Посмотрите, как движение "политики идентичности" тяготеет к критерию Милля в расширении попыток ссылаться на институциональную власть от имени продвижения своего освободительного этоса. Частое обращение студентов к языку "вреда", страх перед "микроагрессией", необходимость "предупреждений о триггерах", требования "безопасных пространств" и общее беспокойство по поводу ощущения "безопасности" в студенческих городках пронизывает общую культурную среду.
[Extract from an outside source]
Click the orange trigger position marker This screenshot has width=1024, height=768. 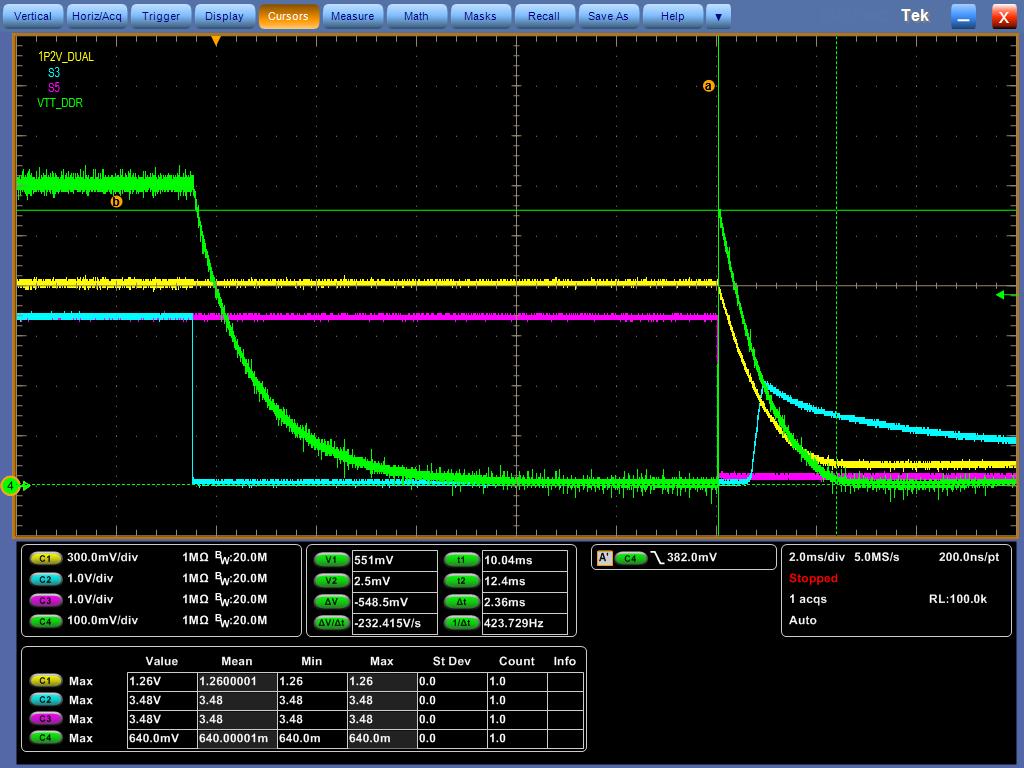click(x=216, y=41)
На первый взгляд эти призывы выглядят как защитные, повторяющие минималистичные призывы к "принципу вреда". Но на самом деле эти призывы носят явно агрессивный характер, призывая к вмешательству власти - как получастной (например, корпоративной или студенческой), так и государственной - для предотвращения субъективных заявлений о психологическом или ощущаемом "вреде" и тем самым обеспечения все более освободительного этоса. Все более заметное стремление добиться признания "экспериментов в жизни" испытывают те, кто отказывается или даже путает предпочитаемые местоимения своих собеседников. Быть «неправильно названным» или "мертвым" означает быть обиженным, и - в соответствии с этосом Милля - вся сила и власть государства и его полуобщественных, получастных агентов может быть обрушена на нарушителя.
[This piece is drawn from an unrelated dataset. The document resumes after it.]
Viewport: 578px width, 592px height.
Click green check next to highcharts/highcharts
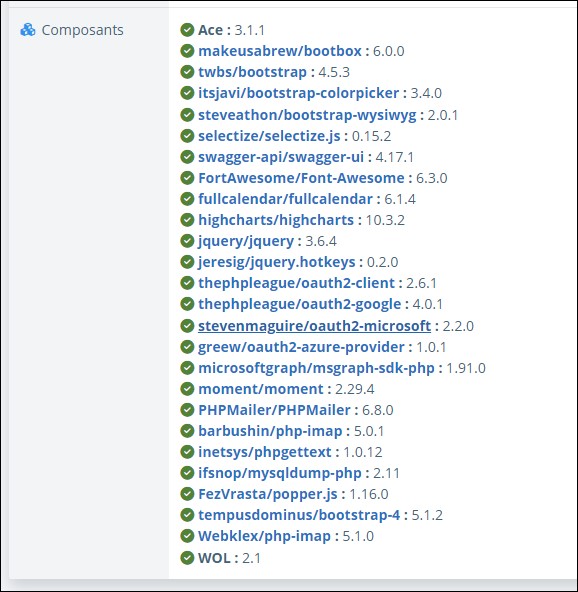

Глубочайшая ирония заключается в том, что сам Милль считал, что замена критерия "собственного блага - морального или физического" на более минималистский стандарт "вреда" будет способствовать развитию общества, основанного на свободе, требующей применения лишь минимальных форм принуждения. Наследники Милля обнаружили, что само основание для оправдания политической власти - ссылка на "вред" - может быть почти неограниченно расширено, если ссылаться на субъективные претензии, основанные на идентичности, особенно в той мере, в какой идентичность может быть связана с продвижением индивидуалистического этоса "экспериментов в жизни". Эти утверждения, в свою очередь, сегодня используются для того, чтобы власть государства, а также растущего числа мощных частных организаций, таких как корпорации, для уничтожения всех последних остатков традиционных норм, и все больше направлены на делегитимизацию самого выражения веры в ограничения "экспериментов в жизни". Эти усилия особенно и неустанно направлены на консерваторов разного толка, и особенно на ортодоксальных христиан различных конфессий, которые остаются почти единственной существующей группой, частично или полностью отвергающей индивидуальный освободительный этос и первостепенную важность выбора и самосозидания. В результате возникает новая форма тирании, на первый взгляд парадоксальная: нелиберальный либерализм, который требует и готов осуществлять власть без каких-либо внутренних ограничений.
Университеты, которые были созданы в убеждении, что цивилизация должна защищать свободу через культивирование принципов справедливости и добродетели, сегодня находятся в авангарде продвижения новых принципов деспотизма. Но они являются лишь стартовой площадкой для тех, кто будет нести эти учения в широкие слои общества.
Новый, несомненно, совершенно иной вид тирании
Элитные университеты и их подражатели - это учебные площадки для новой элиты, но для большинства выпускников они не являются конечным пунктом назначения. Скорее, эти центры выдачи дипломов являются стартовой площадкой для управленческой элиты, которая в дальнейшем займет важнейшие позиции в ключевых институтах, от бюрократии до бизнеса, от развлечений до НПО, от СМИ до журналистики, от искусства до архитектуры. Некоторые останутся в академических кругах, месте удивительного интеллектуального конформизма, где они возьмут на себя роль формирования элиты. Эти учебные заведения помогают сформировать мировоззрение и ожидания управленческого правящего класса, который затем отправляется в различные места, где эти уроки формируют большинство основных организаций, управляющих повседневной жизнью: правительственные бюрократии, юридические фирмы, СМИ, журналистику, корпоративный спортивный менеджмент, филантропические учреждения, корпоративные офисы и советы.